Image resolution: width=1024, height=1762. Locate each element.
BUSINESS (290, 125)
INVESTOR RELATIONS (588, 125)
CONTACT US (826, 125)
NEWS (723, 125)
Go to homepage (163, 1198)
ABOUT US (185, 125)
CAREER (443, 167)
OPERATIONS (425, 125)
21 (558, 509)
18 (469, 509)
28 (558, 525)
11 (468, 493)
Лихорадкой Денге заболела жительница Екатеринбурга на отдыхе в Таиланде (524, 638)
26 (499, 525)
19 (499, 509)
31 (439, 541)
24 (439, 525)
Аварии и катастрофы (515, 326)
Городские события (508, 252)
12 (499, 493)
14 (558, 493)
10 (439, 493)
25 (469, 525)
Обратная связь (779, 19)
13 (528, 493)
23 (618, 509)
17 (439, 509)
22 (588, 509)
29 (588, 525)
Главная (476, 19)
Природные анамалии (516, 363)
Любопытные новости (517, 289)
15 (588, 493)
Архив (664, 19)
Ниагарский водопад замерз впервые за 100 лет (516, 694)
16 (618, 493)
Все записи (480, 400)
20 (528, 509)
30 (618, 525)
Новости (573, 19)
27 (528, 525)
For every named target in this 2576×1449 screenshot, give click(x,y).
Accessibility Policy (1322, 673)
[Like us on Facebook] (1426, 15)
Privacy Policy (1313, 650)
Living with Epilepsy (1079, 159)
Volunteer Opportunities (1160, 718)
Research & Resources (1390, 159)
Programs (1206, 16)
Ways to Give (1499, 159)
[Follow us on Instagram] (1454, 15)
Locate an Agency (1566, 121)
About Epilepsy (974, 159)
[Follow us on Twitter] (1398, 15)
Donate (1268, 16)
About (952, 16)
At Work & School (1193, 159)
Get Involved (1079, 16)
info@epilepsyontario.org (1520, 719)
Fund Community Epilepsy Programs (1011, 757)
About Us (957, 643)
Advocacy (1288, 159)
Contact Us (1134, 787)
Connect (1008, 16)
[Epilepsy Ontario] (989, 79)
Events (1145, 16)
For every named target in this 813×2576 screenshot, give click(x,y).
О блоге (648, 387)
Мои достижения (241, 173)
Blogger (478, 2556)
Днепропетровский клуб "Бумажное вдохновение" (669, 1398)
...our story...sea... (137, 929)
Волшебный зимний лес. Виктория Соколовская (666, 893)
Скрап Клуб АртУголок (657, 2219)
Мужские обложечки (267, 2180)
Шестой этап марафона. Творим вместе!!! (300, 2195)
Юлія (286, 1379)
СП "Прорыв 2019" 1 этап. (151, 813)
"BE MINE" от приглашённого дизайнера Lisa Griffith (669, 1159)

◆ ◆ ◆ ◆

__PROBLEM DESCRIPTION__
Output the line containing "[Follow us on Instagram] (1454, 15)" and each line after it through the close of the entries, unchanged and with no other lines.

__SOLUTION TO THIS TASK__
[Follow us on Instagram] (1454, 15)
Locate an Agency (1566, 121)
About Epilepsy (974, 159)
[Follow us on Twitter] (1398, 15)
Donate (1268, 16)
About (952, 16)
At Work & School (1193, 159)
Get Involved (1079, 16)
info@epilepsyontario.org (1520, 719)
Fund Community Epilepsy Programs (1011, 757)
About Us (957, 643)
Advocacy (1288, 159)
Contact Us (1134, 787)
Connect (1008, 16)
[Epilepsy Ontario] (989, 79)
Events (1145, 16)
For every named target in this 813×2576 screenshot, give click(x,y).
О блоге (648, 387)
Мои достижения (241, 173)
Blogger (478, 2556)
Днепропетровский клуб "Бумажное вдохновение" (669, 1398)
...our story...sea... (137, 929)
Волшебный зимний лес. Виктория Соколовская (666, 893)
Скрап Клуб АртУголок (657, 2219)
Мужские обложечки (267, 2180)
Шестой этап марафона. Творим вместе!!! (300, 2195)
Юлія (286, 1379)
СП "Прорыв 2019" 1 этап. (151, 813)
"BE MINE" от приглашённого дизайнера Lisa Griffith (669, 1159)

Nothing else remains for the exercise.